While acknowledging that the offshore energy industry support business has come under pressure, Stepanek told FutureFlight, “It’s going to be around for a long time.” He sees the industry being an ally of the AAM pioneers as companies seek new sources of sustainable energy.

More specifically, Bristow envisages eVTOL aircraft potentially replacing some helicopters on flights to offshore platforms, and especially as improved battery technology extends range. In the Gulf of Mexico, oil platforms can be up to around 100 miles offshore, while some in the North Sea can be farther away.

“We’ve taken time to look at how Bristow would fit into the [AAM] value chain and what the roadmap would be,” said Stepanek. “We have 70 years of experience of vertical operations in restricted airspace, and we operate on five continents with 12 AOCs [air operators certificates].”

Among the aviation agencies from which the group holds approvals are the FAA, EASA, CASA (Australia), and ANAC (Brazil). It also has operations in countries including Guyana, Nigeria, Suriname, Egypt, Mexico, Trinidad and Tobago, and Turkmenistan.

Bristow feels the international scope of its operations gives it a stronger platform for launching eVTOL operations around the globe than many traditional Part 121 aircraft operators. “We also have IP [intellectual property] in maintaining aircraft in the sort of high-tempo operations that are required for urban or regional air mobility, as well as experience of launching new aircraft into service,” Stepanek said.

For instance, Bristow is the launch customer for Leonardo’s AW609 tiltrotor. “We can help manufacturers getting aircraft not just certified, but into operation,” Stepanek said, explaining that in the company’s experience new aircraft commonly require some modifications in the first six months or so after starting commercial flights.

What Bristow mainly sees in the new wave of electric aircraft is the potential for a step-change in cost efficiency, in some cases as direct replacements for existing rotorcraft. “Helicopters are very expensive to manufacture, buy, operate and maintain, and we feel it will be a natural progression for our existing customer base to use these new vehicles for existing needs and maybe also in different ways,” said Stepanek.
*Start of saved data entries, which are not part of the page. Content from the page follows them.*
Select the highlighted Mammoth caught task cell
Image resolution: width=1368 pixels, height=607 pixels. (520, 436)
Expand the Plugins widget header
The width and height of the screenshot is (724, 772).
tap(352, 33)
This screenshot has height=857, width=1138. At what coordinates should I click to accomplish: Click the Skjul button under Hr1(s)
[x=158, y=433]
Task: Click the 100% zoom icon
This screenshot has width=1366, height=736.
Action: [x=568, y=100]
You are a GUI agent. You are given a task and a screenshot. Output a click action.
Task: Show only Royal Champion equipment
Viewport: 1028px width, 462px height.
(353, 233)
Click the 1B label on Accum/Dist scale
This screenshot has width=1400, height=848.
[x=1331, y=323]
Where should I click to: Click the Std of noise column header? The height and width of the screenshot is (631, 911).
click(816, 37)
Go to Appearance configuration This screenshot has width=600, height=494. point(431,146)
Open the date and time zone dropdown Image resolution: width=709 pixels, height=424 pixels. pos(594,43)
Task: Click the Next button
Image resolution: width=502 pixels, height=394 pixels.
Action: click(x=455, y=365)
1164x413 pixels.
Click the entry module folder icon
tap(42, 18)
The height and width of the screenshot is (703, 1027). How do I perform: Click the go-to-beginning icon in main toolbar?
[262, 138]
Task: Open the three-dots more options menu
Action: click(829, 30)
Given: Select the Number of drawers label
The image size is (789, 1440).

One example he offered of new uses was the potential for oil and gas companies to fly employees to onshore bases rather than having individuals drive long distances. Other possible applications for eSTOLs being eyed by Bristow include middle-mile cargo deliveries, which Stepanek sees as “a very ripe market,” and also search-and-rescue services, such as those the company is already handling for the UK’s coast-guard services using Schiebel’s Camcopter drones.

While acknowledging the “aggressive timelines” many eVTOL start-ups are pursuing to get their aircraft to market, Stepanek said that in many cases he feels these pioneers are made of the right stuff. “Looking at their teams, their track records, and their plans for production, these are the type of people who could solve these problems,” he told FutureFlight.

Bristow’s fleet includes aircraft from leading manufacturers including Sikorsky, Leonardo, and Airbus. Stepanek said he sees the new AAM companies spurring legacy companies to offer competitive new technology in the sector, referencing acknowledged eVTOL plans at both Airbus and Bell.

There are also several scenarios in which Bristow could potentially support eVTOL manufacturers in achieving their ambitious plans to launch their own air taxi networks from scratch. This might entail the group acting as an operating partner or providing services such as maintenance and training.

However, Stepanek ended with a note of caution: “We’re in a revolution, but aviation safety and operations are evolutionary.” Through its Target Zero campaign, Bristow has long pursued an objective of eliminating all accidents and incidents resulting in harm to people, and the company was a founding member of HeliOffshore, the industry’s collaborative safety organization.